Here just for light relief is a catalogue of accidental by‐products of Esperanto's neat snap‐together derivational system: words that can be interpreted in either of two unrelated ways.
| Meaning A | Esperanto | Meaning B |
|---|---|---|
| “a purchase” | aĉeto | “a contemptible little thing” |
| “to alternate” | alterni | “to sneeze at” |
| “avarice” | avaro | “a group of grandfathers” |
| “a banana” | banano | “a bath member” |
| “a barbarian” | barbaro | “a group of beards” |
| “a thankful person” | dankanto | “Danesong” |
| “to delegate” | delegi | “to read off” |
| “a diet” | dieto | “a minor deity” |
| “an exterior” | ekstero | “a former world” |
| “an accomplishment” | elfaro | “a group of elves” |
| “a daughter” | filino | “dirty linen” |
| “a galley” | galero | “a drop of bile” |
| “a colleague” | kolego | “a big neck” |
| “a pumpkin” | kukurbo | “a city of cakes” |
| “lavendery” | lavenda | “in need of cleaning” |
| “an oxeye daisy” | lekanto | “someone licking” |
| “menstruation” | menstruo | “a mind‐hole” |
| “a casserole” | marmito | “a sea‐tale” |
| “a modulation” | modulo | “a fashionable guy” |
| “a niece” | nevino | “non‐wine” |
| “an eye” | okulo | “eighth person” |
| “a ream of paper” | paperaro | “a papal mistake” |
| “a person” | persono | “a sounding‐out” |
| “a demand” | postulo | “a successor” |
| “pretend” | pretenda | “needing to be ready” |
| “speed” | rapido | “a turnip‐sprout” |
| “regular” | regula | “aristocratic” |
| “a re‐seeing” | revido | “a child of a daydream” |
| “a sardine” | sardino | “a Sardinian woman” |
| “sensitive” | sentema | “without theme” |
| “sugar” | sukero | “a drop of juice” |
| “superiority” | supero | “a serving of soup” |
| “a hole card” | trukarto | “art of faking” |
| “urine” | urino | “an aurochs cow” |
| “an evening” | vespero | “a wasp component” |
| “virtuousness” | virtemo | “a manly topic” |
Many of these come from the longer list that Geoff Eddy used to maintain, which itself made no claims to being exhaustive. But for the benefit of those who insist I justify mentioning them, I'll say again that I am not presenting them as evidence that Esperanto has more such ambiguities than English – they're just funny!

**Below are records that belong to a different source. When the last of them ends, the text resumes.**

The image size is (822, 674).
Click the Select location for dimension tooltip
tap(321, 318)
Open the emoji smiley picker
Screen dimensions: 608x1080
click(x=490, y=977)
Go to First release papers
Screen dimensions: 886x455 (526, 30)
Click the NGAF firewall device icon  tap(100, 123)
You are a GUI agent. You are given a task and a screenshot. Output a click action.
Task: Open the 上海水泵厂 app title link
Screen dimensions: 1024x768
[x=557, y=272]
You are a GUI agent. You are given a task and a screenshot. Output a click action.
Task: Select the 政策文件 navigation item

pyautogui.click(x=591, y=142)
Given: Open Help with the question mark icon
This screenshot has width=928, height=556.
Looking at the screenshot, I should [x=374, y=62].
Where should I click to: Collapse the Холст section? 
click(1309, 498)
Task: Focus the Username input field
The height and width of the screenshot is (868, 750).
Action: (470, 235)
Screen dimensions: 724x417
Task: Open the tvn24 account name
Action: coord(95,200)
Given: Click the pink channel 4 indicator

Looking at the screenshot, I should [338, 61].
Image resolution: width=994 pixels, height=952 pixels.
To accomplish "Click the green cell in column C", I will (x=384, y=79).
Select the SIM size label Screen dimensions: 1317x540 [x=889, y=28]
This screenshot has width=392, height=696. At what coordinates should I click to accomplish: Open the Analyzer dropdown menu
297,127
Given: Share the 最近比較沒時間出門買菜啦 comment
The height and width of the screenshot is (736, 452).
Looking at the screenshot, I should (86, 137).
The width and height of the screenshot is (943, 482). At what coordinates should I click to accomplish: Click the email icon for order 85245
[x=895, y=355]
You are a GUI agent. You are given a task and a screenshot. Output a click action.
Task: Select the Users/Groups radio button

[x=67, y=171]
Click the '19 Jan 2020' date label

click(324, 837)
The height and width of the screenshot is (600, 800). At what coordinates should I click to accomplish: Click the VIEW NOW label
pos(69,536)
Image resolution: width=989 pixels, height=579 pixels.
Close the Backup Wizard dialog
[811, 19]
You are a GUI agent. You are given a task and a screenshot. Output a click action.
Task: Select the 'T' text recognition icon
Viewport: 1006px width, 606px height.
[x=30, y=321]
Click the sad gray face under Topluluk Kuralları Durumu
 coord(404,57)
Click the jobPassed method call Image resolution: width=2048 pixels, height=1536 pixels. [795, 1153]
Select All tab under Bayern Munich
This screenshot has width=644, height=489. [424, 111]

That said, misinterpretable English words like unless aren't strictly comparable, because a natural language is defined by the usage habits of its native‐speaker community; the conjunction derived from the Middle English expression on lesse may look as if it should be a synonym for “more”, but that's not what it means. It's only artificial languages that are defined by the prescriptive grammarbooks they're learned from; and in Esperanto, the rules say the derivational morphology is universally productive, so if it's possible to construct a compound fi‑lino (literally “shameful flax”) then that word's as legitimate as any. Oh, and the mis‐division problem is not inevitable in a constructed language; for a start, hyphens could be compulsory.